*WORK TASK*. Transcribe, exactly and in full, every record shown below, while omitting its images.

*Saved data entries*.

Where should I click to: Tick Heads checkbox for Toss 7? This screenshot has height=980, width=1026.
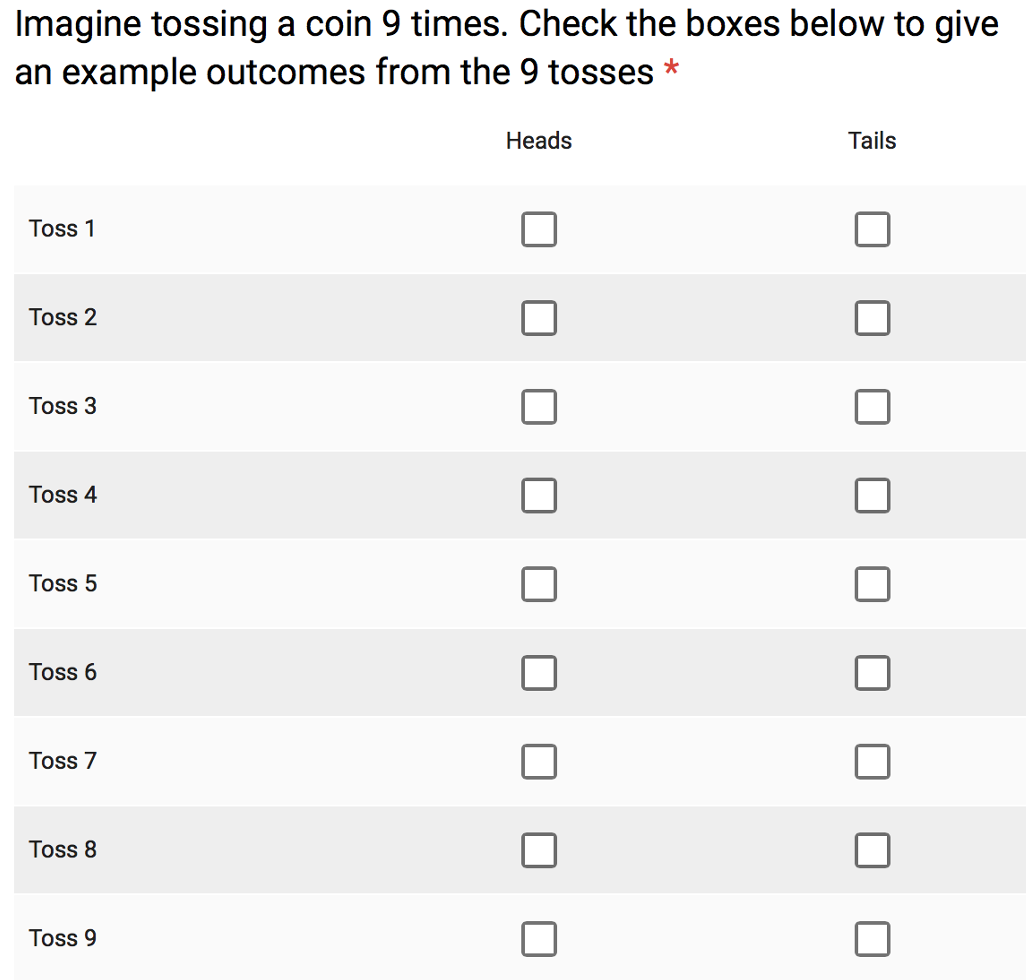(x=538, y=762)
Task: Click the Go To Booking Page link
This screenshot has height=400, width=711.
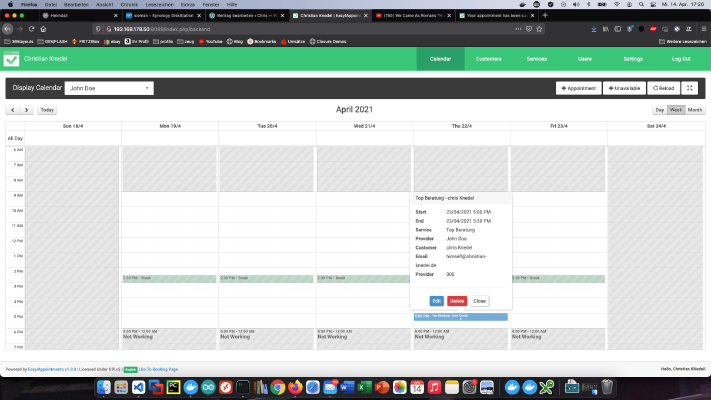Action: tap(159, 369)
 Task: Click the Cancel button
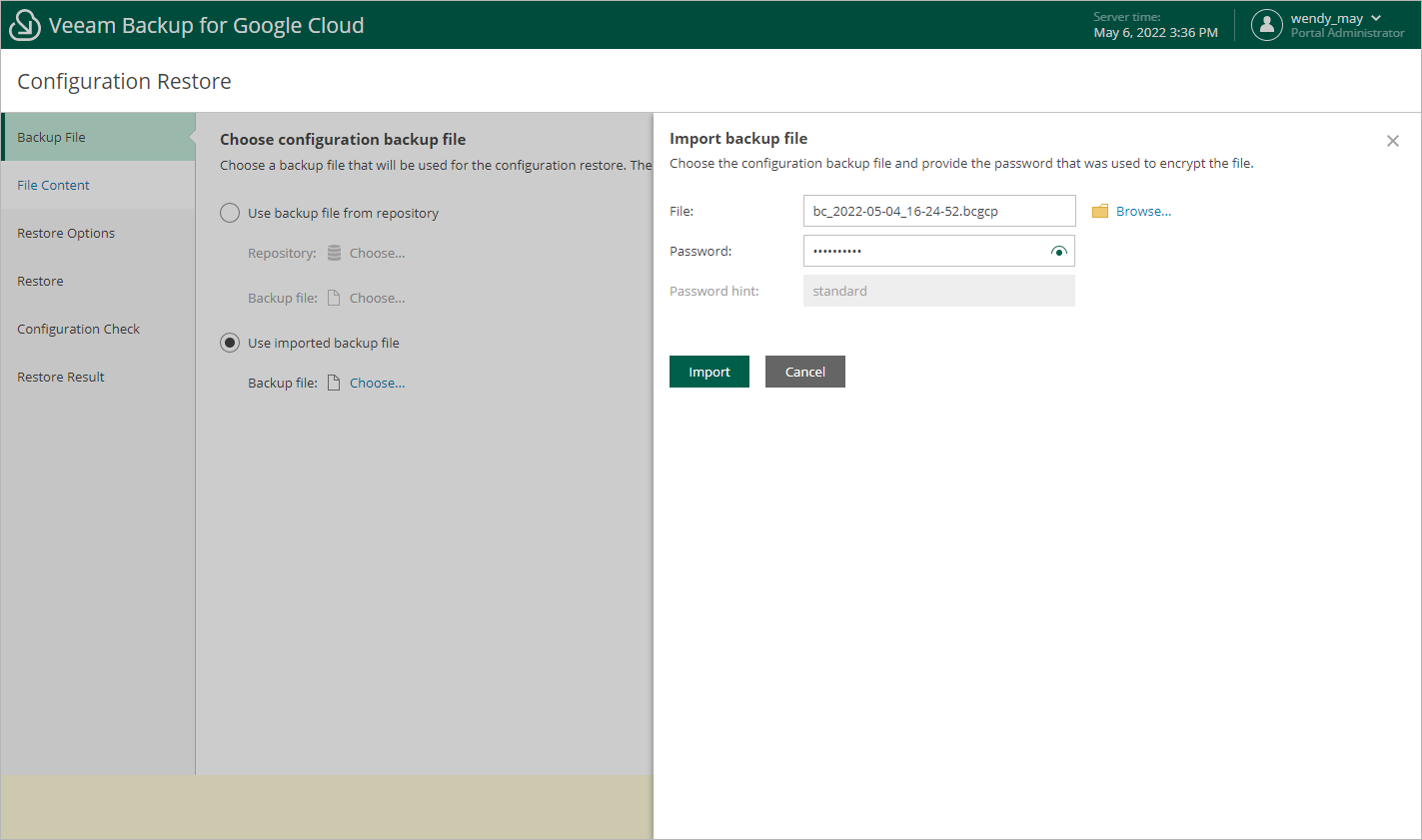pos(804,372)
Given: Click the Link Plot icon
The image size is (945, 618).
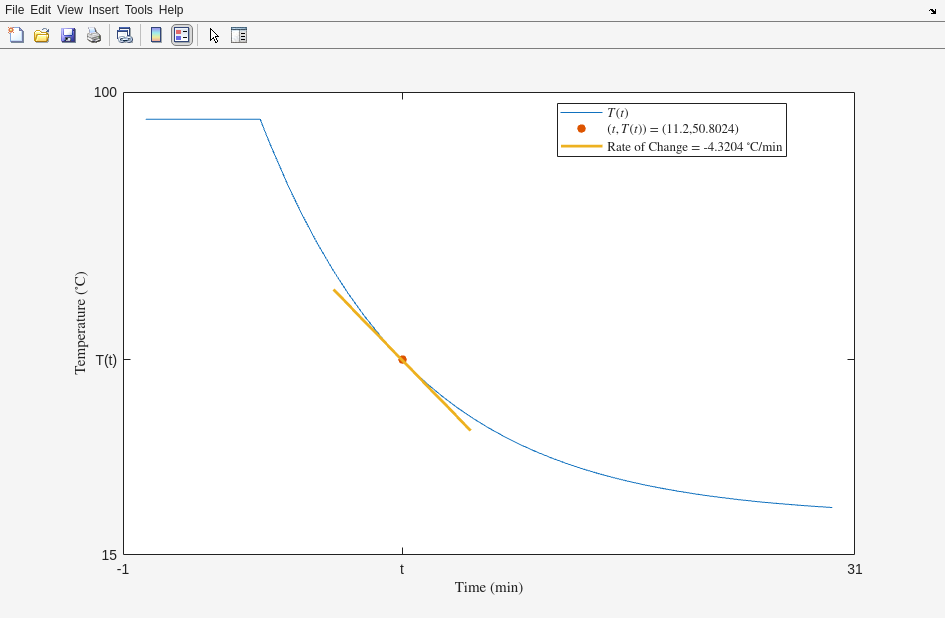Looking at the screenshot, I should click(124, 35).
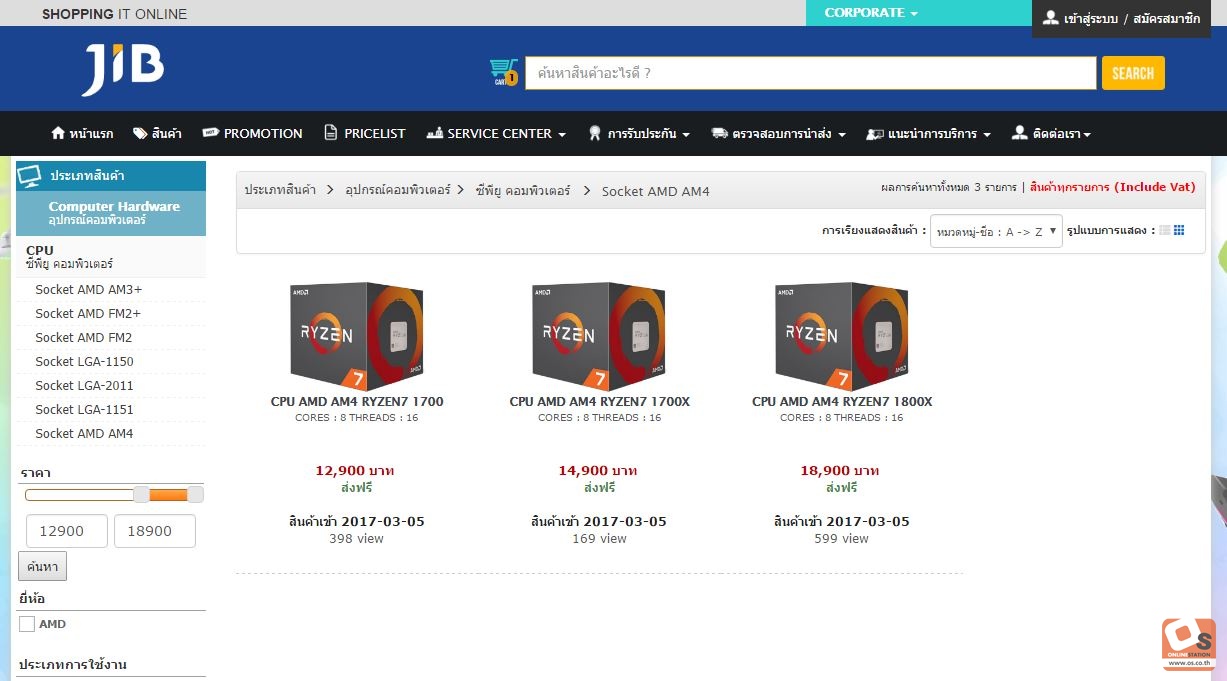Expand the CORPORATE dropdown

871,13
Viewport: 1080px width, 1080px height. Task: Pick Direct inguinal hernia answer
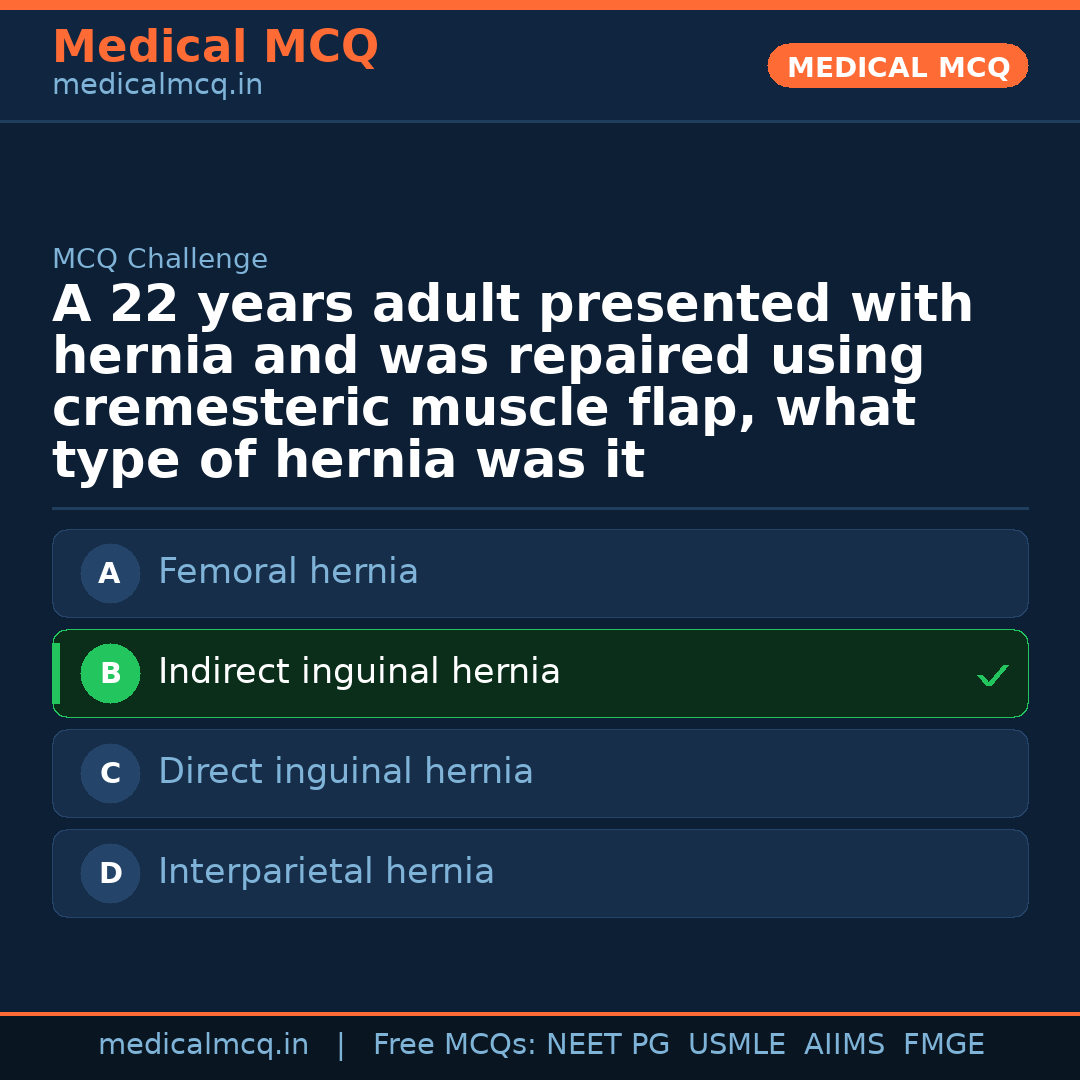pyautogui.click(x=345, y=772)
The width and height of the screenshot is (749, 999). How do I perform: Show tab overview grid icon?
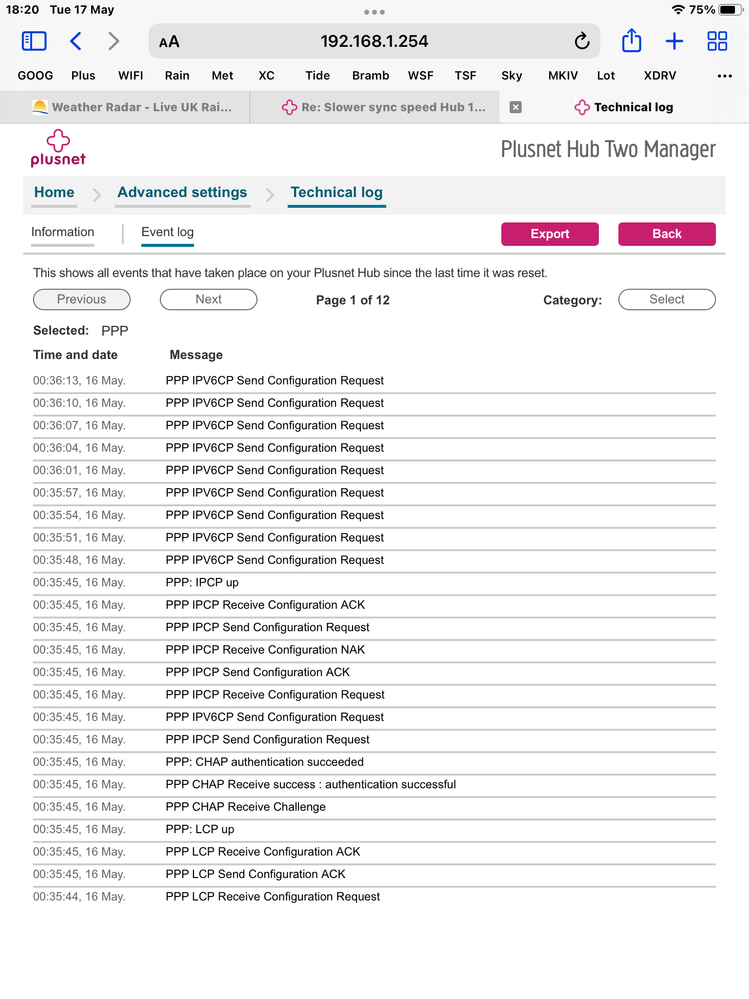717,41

*ANSWER SPACE*.
Where should I click to: Tick Heads checkbox for Toss 7? This screenshot has height=980, width=1026.
(x=538, y=762)
Task: Click the Go To Booking Page link
This screenshot has height=400, width=711.
Action: tap(159, 369)
 Task: Click the Cancel button
pos(804,372)
Given: Click the Link Plot icon
The image size is (945, 618).
Looking at the screenshot, I should click(124, 35).
Expand the CORPORATE dropdown

871,13
Viewport: 1080px width, 1080px height. Task: Pick Direct inguinal hernia answer
pyautogui.click(x=345, y=772)
The width and height of the screenshot is (749, 999). How do I perform: Show tab overview grid icon?
717,41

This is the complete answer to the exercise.